## Prompt
The answer must be an exact reproduction of the lines from the start of the records below through the line containing "Task: Click the add row icon", and nothing more.

## Data extracted from a collection
((
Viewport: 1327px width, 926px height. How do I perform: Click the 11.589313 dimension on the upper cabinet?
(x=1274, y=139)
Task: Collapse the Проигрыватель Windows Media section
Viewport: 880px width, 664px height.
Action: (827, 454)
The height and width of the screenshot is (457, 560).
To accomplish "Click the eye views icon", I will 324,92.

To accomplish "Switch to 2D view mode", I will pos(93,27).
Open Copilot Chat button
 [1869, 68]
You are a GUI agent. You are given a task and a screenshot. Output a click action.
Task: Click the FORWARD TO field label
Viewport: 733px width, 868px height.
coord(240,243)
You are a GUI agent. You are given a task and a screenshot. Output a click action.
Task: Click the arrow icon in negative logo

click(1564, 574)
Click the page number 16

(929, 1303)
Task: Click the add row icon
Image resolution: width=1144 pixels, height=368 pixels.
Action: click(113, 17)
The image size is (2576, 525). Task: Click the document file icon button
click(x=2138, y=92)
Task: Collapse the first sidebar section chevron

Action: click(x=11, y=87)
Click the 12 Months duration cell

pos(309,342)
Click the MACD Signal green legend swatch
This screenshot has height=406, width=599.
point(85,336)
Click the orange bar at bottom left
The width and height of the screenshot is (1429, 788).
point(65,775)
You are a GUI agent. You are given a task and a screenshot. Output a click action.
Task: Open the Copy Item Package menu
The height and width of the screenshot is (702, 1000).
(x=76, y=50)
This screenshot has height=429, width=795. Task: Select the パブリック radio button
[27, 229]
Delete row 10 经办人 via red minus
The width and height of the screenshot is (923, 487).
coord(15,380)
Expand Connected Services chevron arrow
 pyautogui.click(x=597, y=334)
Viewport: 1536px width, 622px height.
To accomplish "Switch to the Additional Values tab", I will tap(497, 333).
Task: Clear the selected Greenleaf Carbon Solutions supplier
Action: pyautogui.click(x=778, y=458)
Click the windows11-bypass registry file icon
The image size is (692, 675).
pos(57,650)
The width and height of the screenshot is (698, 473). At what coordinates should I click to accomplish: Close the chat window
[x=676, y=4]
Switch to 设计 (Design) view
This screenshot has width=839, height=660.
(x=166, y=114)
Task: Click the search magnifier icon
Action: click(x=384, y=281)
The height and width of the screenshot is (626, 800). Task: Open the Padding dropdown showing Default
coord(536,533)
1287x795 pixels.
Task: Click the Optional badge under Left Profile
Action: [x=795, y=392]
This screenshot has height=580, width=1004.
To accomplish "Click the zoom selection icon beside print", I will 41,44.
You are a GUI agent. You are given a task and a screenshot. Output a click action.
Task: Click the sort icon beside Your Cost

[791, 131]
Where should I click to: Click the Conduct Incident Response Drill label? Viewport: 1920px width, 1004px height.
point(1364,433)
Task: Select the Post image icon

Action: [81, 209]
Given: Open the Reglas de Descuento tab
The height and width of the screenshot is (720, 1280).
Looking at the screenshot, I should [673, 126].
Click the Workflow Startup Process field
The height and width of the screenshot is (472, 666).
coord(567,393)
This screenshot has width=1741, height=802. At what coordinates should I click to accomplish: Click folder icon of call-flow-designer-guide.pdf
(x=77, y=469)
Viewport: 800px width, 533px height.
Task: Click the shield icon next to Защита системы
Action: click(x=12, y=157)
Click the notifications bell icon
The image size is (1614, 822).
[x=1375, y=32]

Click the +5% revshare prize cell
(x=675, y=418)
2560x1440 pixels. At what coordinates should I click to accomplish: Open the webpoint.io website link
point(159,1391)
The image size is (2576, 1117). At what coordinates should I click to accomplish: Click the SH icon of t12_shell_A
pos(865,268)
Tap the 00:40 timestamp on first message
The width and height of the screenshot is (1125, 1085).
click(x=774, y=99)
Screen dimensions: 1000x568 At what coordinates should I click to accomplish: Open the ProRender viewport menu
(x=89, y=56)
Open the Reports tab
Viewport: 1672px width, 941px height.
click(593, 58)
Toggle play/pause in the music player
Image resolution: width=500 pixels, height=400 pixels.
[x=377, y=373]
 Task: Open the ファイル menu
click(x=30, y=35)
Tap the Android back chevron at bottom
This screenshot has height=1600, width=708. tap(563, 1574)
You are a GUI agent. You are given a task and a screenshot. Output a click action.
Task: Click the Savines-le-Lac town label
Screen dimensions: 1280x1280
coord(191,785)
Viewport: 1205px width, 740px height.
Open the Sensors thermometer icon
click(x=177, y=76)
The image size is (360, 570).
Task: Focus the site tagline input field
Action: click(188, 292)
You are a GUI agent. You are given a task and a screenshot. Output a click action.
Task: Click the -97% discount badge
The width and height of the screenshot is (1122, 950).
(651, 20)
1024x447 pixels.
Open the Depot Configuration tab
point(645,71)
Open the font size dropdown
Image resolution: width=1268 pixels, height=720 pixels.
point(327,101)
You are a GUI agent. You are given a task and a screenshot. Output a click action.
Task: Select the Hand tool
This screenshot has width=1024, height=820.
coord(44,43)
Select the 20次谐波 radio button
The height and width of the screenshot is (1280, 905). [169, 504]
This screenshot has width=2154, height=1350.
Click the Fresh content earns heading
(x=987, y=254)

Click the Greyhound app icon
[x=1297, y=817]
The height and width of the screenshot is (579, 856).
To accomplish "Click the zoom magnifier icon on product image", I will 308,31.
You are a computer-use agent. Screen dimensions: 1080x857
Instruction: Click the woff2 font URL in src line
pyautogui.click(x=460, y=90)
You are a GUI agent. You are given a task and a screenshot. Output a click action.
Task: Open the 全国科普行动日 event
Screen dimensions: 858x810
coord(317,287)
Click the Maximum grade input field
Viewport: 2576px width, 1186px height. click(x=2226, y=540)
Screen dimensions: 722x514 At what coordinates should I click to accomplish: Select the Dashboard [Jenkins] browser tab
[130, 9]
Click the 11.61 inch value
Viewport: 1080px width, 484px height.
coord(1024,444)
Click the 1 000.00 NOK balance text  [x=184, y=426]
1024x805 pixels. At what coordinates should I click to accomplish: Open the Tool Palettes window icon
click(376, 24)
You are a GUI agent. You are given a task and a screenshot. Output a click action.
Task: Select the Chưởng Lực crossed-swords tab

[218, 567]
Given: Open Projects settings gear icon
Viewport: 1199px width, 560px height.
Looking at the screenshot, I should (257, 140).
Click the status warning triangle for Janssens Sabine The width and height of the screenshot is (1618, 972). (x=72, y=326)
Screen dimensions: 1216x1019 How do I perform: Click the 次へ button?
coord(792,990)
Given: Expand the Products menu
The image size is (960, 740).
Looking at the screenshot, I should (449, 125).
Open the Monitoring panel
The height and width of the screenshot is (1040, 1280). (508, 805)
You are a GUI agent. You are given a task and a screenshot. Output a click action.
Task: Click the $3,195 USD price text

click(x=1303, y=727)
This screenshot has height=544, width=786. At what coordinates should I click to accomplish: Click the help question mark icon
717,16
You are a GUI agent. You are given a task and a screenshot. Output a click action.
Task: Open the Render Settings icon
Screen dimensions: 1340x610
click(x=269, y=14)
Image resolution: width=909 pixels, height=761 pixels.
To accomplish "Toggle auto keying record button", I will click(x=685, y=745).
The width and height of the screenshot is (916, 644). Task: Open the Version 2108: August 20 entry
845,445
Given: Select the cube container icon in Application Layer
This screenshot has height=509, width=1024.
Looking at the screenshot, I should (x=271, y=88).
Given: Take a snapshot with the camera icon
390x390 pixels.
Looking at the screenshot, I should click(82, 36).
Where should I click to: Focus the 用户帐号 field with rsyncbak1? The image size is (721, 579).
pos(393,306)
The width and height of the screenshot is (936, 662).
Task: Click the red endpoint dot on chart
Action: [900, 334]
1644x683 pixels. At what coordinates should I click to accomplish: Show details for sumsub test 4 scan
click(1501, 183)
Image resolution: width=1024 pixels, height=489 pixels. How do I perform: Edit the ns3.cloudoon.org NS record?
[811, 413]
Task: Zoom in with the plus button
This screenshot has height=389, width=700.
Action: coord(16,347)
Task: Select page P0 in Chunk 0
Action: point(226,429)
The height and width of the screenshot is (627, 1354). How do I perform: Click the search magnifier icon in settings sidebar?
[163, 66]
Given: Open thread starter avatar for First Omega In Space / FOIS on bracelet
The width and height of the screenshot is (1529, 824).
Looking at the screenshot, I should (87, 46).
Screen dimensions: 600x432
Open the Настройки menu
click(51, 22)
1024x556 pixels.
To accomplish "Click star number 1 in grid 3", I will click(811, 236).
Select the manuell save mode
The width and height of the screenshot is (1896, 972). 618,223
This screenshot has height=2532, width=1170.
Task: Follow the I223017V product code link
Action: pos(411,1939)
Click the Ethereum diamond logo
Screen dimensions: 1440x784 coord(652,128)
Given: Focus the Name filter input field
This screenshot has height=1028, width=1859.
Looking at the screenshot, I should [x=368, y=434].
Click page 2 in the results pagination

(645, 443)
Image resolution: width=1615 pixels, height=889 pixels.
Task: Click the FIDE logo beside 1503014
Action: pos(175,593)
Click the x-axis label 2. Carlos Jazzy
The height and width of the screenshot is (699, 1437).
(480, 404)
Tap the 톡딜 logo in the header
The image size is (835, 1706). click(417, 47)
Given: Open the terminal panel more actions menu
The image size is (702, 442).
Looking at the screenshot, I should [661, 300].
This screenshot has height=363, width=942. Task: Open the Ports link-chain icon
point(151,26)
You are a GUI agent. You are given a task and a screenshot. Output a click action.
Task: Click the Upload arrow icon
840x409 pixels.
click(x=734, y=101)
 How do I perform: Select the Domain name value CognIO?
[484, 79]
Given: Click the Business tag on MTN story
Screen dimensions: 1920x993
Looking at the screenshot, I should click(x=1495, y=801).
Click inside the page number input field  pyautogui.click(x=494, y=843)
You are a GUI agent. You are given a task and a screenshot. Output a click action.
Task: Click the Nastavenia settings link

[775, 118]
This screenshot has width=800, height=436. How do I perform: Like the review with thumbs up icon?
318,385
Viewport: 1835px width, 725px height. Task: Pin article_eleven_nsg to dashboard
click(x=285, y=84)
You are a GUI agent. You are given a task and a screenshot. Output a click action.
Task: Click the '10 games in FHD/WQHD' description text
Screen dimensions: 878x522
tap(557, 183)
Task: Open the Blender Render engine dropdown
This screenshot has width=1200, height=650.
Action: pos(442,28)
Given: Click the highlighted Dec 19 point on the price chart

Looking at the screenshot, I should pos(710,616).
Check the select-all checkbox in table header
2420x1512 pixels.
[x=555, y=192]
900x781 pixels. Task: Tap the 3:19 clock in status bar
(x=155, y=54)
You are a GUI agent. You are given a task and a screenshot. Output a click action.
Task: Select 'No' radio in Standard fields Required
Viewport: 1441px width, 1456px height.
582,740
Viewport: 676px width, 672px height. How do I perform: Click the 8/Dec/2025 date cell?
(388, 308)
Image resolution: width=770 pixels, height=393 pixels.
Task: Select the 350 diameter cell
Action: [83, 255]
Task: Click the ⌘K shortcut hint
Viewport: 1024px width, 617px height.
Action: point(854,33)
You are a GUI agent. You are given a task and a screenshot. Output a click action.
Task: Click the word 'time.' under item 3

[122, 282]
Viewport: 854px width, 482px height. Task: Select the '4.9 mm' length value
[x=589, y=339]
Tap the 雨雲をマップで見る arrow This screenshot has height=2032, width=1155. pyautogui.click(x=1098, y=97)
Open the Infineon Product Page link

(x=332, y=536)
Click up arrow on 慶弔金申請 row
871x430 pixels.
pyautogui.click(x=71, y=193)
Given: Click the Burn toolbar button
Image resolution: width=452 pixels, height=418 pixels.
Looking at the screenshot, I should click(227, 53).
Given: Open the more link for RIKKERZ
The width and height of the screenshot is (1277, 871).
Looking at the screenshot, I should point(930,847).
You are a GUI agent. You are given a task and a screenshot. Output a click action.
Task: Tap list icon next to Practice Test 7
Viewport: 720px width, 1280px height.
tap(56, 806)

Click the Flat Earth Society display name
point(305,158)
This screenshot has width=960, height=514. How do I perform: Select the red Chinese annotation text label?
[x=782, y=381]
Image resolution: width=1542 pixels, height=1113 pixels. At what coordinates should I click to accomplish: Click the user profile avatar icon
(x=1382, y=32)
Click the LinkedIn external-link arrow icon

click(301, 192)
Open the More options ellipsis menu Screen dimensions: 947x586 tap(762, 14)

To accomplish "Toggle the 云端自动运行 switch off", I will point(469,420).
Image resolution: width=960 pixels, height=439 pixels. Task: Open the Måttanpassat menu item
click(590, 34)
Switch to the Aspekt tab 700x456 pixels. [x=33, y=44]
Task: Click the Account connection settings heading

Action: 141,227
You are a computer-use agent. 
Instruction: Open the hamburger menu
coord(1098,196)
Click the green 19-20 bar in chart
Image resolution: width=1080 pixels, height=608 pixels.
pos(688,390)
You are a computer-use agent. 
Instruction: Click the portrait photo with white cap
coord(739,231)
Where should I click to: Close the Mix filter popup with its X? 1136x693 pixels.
))
## Solution to this problem
Viewport: 1327px width, 926px height. How do I perform: Click the 11.589313 dimension on the upper cabinet?
(x=1274, y=139)
Task: Collapse the Проигрыватель Windows Media section
Viewport: 880px width, 664px height.
Action: (827, 454)
The height and width of the screenshot is (457, 560).
To accomplish "Click the eye views icon", I will 324,92.

To accomplish "Switch to 2D view mode", I will pos(93,27).
Open Copilot Chat button
 [1869, 68]
You are a GUI agent. You are given a task and a screenshot. Output a click action.
Task: Click the FORWARD TO field label
Viewport: 733px width, 868px height.
coord(240,243)
You are a GUI agent. You are given a task and a screenshot. Output a click action.
Task: Click the arrow icon in negative logo

click(1564, 574)
Click the page number 16

(929, 1303)
Task: Click the add row icon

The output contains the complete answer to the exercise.